◆ **Exercise description**:
Within the entries below, every line containing "agent" is to be copied.

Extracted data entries
+--

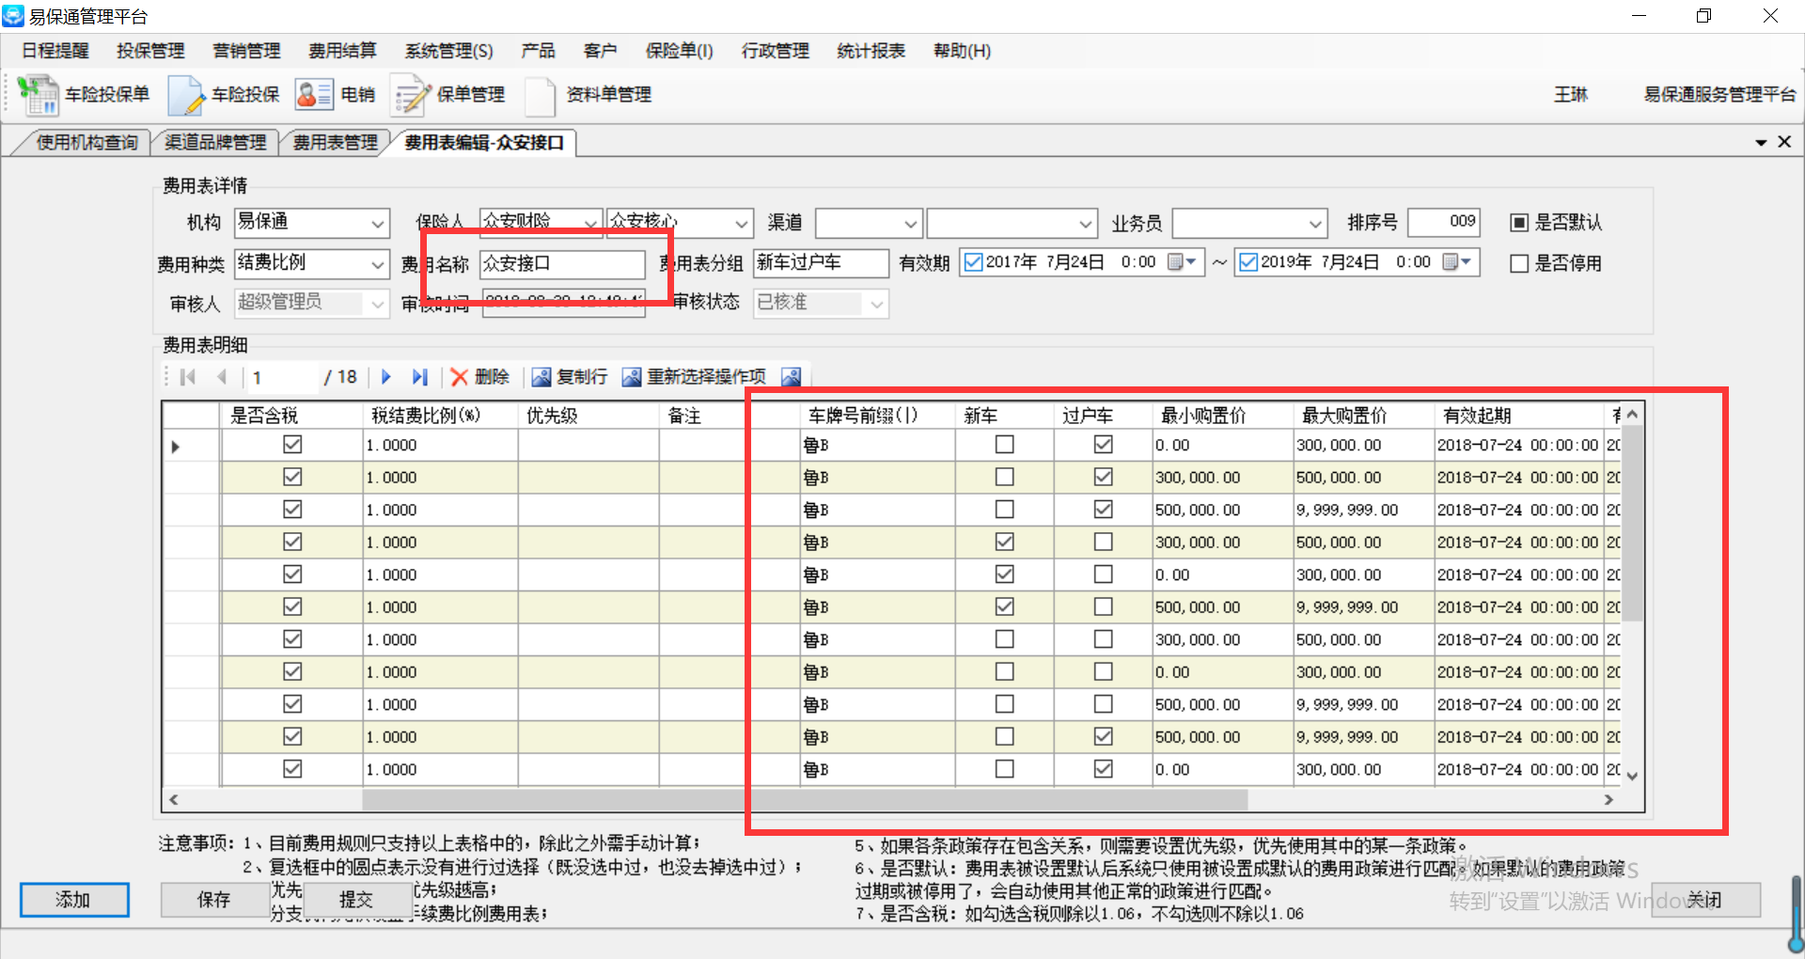1805x959 pixels.
Task: Click the red X 删除 icon
Action: (x=459, y=377)
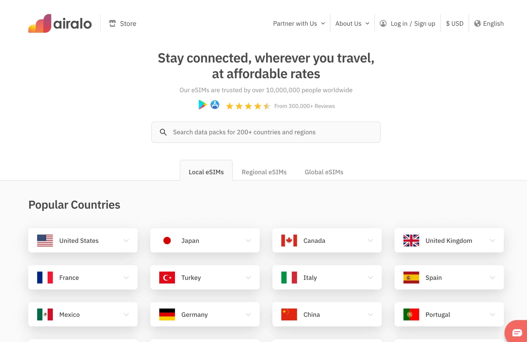Click the globe language icon
This screenshot has width=527, height=342.
[x=477, y=23]
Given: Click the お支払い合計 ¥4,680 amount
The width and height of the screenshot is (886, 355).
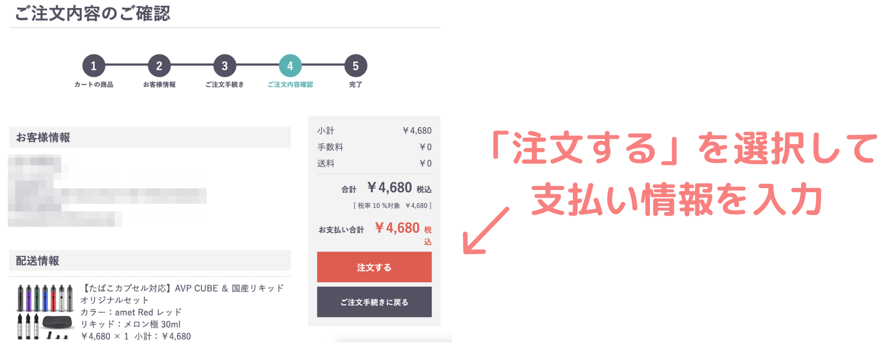Looking at the screenshot, I should click(397, 228).
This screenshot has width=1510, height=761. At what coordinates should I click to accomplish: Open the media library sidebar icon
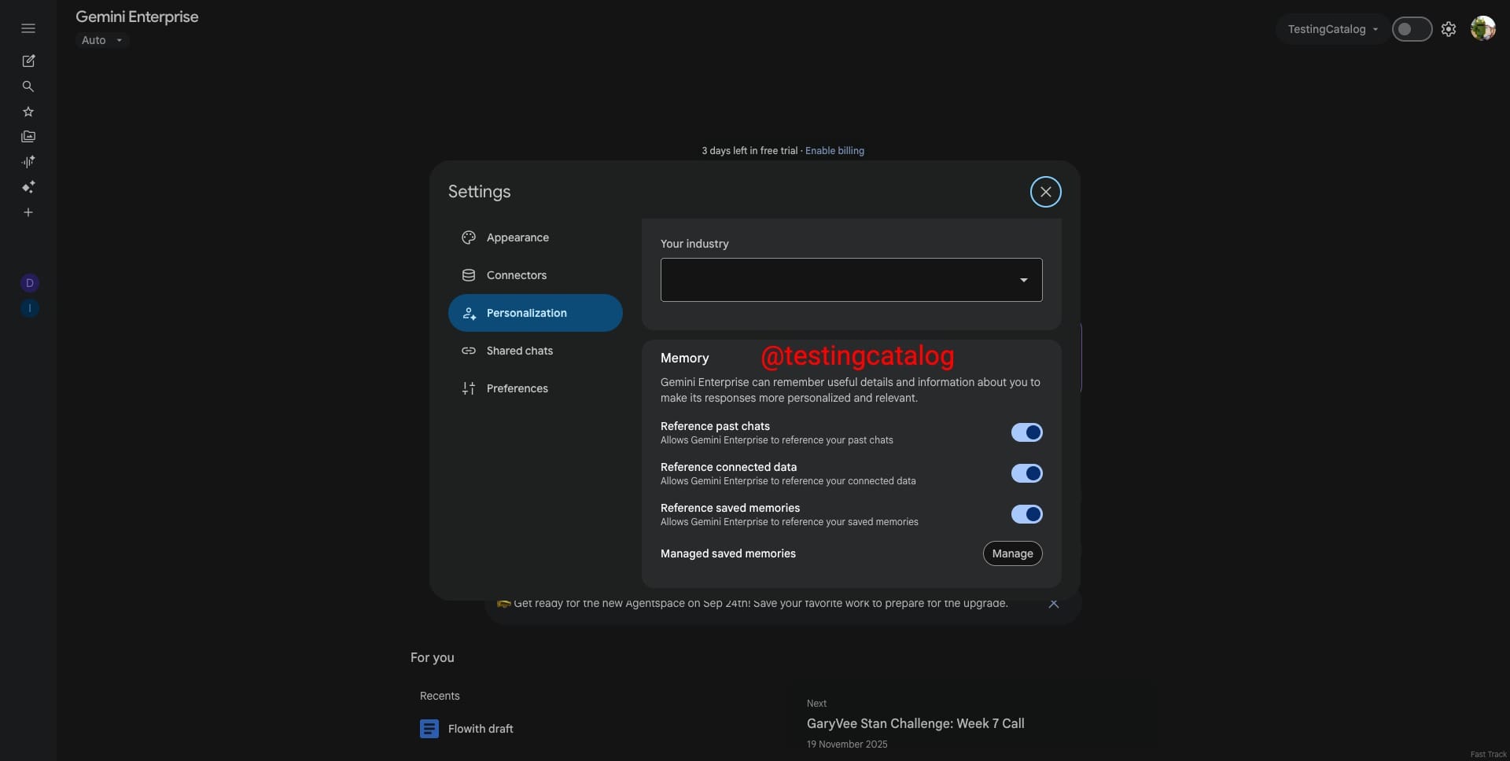click(28, 137)
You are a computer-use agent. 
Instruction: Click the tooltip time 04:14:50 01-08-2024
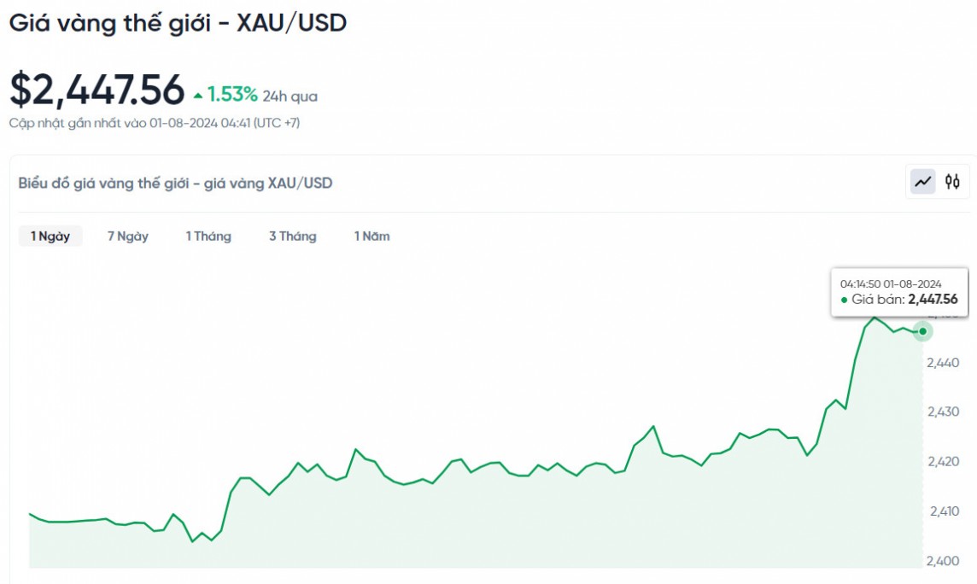pyautogui.click(x=891, y=283)
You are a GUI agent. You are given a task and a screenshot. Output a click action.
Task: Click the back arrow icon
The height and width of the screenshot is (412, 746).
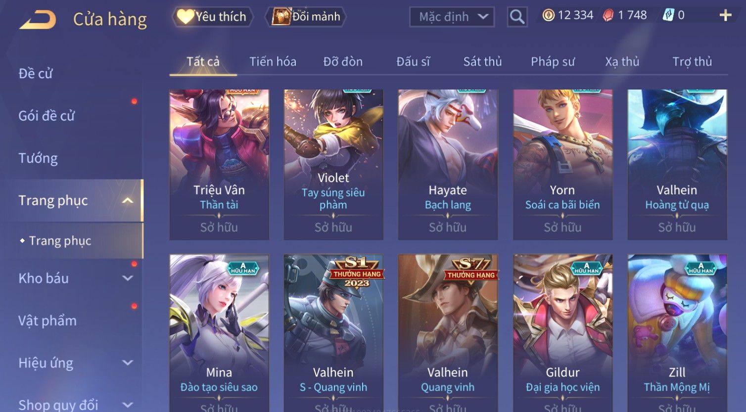coord(38,20)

+--

◆ **Expected output**:
You are a computer-use agent. 
You are a GUI agent. You are given a task and a screenshot. Output a click action.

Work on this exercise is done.